No one knows whether the top Italian hoodlums like Capone, Luciano and Costello took over the Mafia, or whether the Mafia took them over. That is an academic conjecture, as they are now one and the same thing, with the worldwide facilities of the Unione Siciliano the nucleus on which all organized vice, crime and corruption, not only in the United States but all over the world, has been built.
In Chicago Confidential, we stated in passing that since the exile of Luciano in Italy the American “president” or executive head of the Unione Siciliano is Frank Costello, and the vice-president is Capone’s cousin, Charles Fischetti, in Chicago.
The worldwide Mafia is composed of a supreme head in Palermo, Sicily, a Grand Council consisting of high-ranking executives, subordinate officers, and a global membership.
Luciano, following his deportation in 1947, has been installed as the Supreme Head of the International Mafia. Members are divided into two distinct groups, inner circle and outer circle. The latter includes members of ordinary rank and standards. The former consists of those who command wealth, influence or proven underworld power. Membership in this group is kept at a minimum, since it derives a major portion of all proceeds from its general diverse illegal enterprises.
Members of the elite few are almost invariably, through ancestry or direct birth, from Palermo and its adjoining areas. A very few non-Italians have been taken into the ruling circle. According to the U.S. Bureau of Narcotics, American members of the Mafia are necessarily members of the over-all group, which therefore has continued to include former American gangsters who left the U.S. by deportation or voluntary flight. Prominently mentioned among these are John Schillochi (International List 298); Dominic Petrelli (International List 259); and Nicola Gentile (International List 133), all of whom were in Italy when last heard of, though informants tell us they have since been seen around New York again.
Other important members of the Mafia, such as Francisco Paolo Coppola and Sylvestro Carrolla, found their way to Mexico, where they took over the local Mafia. Other lesser figures represent the fearsome fraternity in Canada, Argentina, Brazil, France, and England.
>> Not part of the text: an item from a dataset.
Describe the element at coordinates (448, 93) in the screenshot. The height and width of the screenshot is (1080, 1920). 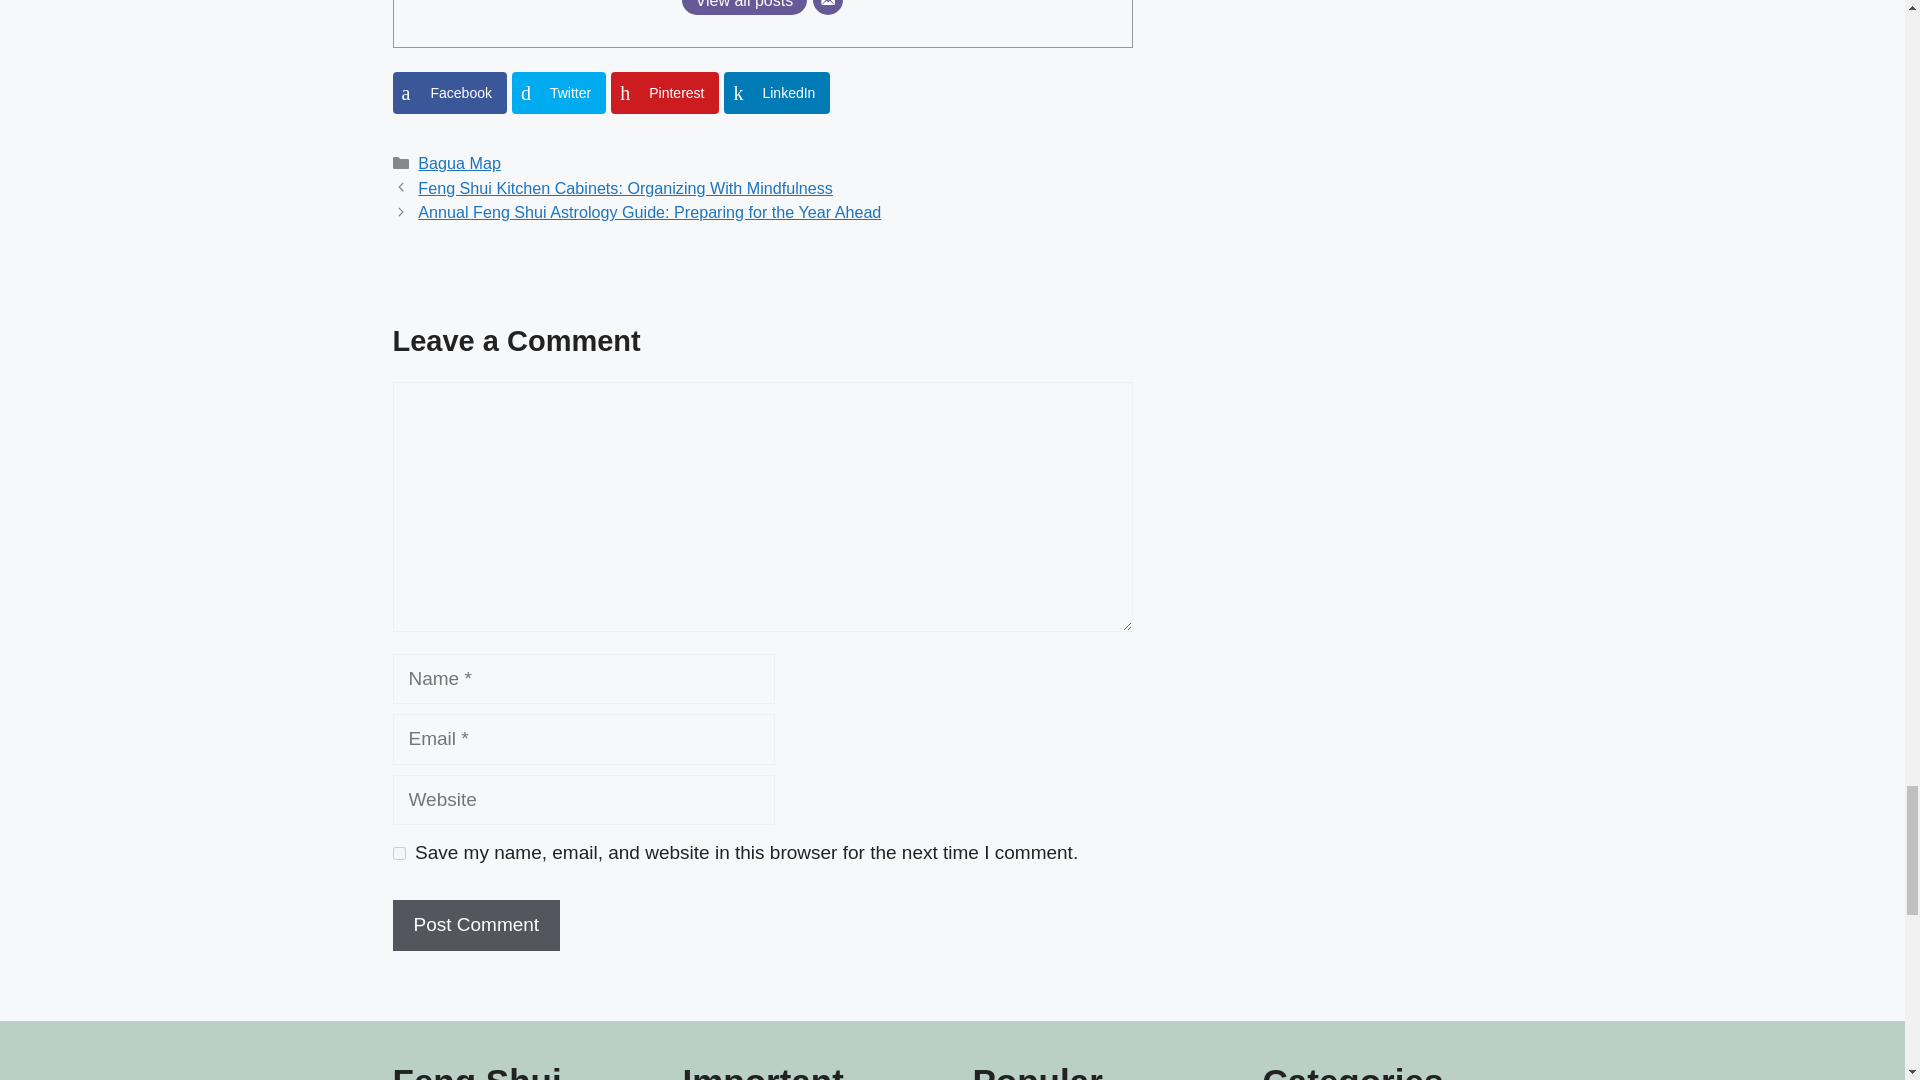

The Bureau of Narcotics has compiled what is believed to be the only master list of the inner circle of the Mafia. It is based on documentary evidence in the form of address books, papers, interstate telephone calls, police records, screened informants, etc. During the recent Kefauver Committee hearings, Commissioner Anslinger supplied the document under oath to the committee. Extracts from this list are printed in the back of the book.
Even before the Mafia had organized the entire American underworld, it had strong communication lines into Washington. These were first built up during Prohibition, when the boys passed money back to the capital for their own protection. They also made liberal contributions to the campaign funds of dry Congressmen, without whose votes, for whatever cause, the racket was worthless. During the insane days of Prohibition, the underworld began the process of undermining the honesty and probity of federal officials, which has since been carried to an extreme.
Until the 18th Amendment, law-breakers feared Uncle Whiskers. There were few federal criminal laws. Most criminals didn’t want to tangle with Washington. Only nuts got themselves mixed up with the postal inspectors or the Secret Service. After the wholesale bribery and corruption of the 1920s, all respect for national law enforcement had gone into the ashcan.
Now, due largely to the example of the F.B.I., the Bureau of Narcotics and the Treasury Intelligence, the public’s faith in federal law-enforcement and investigative agencies has been revived, but the prosecuting and judicial ends have never come back. Most felons would rather be arrested by federal than state or city cops, because they know they can make a better deal with the prosecutors, and if everything fails, federal sentences are light and the prisons are soft.